**Task:** List each line of the material below that contains the word "right", treating uppercase and lowercase letters as different.

**Listed records:**
******************************

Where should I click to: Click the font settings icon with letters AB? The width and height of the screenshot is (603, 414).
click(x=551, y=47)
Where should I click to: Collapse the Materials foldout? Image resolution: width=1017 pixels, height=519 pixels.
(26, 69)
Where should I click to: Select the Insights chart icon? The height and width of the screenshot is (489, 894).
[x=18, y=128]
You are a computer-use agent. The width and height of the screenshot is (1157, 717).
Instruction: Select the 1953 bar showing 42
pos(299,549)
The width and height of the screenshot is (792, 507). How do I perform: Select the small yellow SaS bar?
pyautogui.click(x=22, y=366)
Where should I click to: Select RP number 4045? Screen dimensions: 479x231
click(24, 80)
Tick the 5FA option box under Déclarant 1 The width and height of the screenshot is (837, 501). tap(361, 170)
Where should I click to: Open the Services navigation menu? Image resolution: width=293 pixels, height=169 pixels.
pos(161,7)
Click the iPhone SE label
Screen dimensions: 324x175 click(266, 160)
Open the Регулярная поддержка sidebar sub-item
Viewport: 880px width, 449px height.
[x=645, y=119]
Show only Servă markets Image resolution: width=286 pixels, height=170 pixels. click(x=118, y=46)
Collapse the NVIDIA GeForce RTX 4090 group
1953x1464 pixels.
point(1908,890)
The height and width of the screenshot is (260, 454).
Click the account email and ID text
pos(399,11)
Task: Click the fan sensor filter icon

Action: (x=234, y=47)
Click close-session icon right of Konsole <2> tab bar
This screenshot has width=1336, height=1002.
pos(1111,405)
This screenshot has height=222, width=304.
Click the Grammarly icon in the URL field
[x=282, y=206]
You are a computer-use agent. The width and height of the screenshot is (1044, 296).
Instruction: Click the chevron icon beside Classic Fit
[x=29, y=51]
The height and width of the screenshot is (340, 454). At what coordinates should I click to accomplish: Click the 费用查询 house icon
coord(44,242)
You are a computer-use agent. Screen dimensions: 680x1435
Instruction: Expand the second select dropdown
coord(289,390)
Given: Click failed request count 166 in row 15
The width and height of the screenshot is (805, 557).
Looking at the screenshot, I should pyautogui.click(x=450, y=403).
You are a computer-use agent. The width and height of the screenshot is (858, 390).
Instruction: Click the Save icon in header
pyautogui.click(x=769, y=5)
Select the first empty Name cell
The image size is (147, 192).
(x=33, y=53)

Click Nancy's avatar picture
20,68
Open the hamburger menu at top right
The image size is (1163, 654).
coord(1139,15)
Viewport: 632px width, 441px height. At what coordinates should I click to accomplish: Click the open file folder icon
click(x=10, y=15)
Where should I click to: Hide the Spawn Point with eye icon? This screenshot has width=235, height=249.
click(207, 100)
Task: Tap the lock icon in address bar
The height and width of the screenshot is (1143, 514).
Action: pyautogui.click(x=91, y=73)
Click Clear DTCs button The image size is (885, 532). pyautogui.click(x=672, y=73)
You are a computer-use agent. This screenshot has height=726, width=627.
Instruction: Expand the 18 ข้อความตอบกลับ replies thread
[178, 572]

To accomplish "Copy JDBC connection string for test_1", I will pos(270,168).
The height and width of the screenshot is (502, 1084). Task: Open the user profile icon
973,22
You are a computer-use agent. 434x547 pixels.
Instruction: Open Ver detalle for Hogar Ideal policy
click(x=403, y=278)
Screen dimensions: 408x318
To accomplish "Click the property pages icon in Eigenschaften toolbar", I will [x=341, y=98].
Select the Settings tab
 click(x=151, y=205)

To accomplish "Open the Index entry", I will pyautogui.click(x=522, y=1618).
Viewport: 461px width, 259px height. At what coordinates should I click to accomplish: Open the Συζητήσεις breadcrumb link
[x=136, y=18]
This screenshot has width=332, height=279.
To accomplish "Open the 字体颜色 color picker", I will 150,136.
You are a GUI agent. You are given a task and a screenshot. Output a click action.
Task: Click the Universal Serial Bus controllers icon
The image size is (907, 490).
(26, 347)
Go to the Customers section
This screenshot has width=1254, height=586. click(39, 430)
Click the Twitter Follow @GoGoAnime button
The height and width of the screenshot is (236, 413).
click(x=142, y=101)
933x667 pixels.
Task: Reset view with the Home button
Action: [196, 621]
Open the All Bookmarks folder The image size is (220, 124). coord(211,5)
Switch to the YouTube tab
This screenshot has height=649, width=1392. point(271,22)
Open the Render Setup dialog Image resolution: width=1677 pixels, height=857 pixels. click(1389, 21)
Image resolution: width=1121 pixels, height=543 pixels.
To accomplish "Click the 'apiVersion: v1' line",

******************************

**Response:**
Click close-session icon right of Konsole <2> tab bar
Open the hamburger menu at top right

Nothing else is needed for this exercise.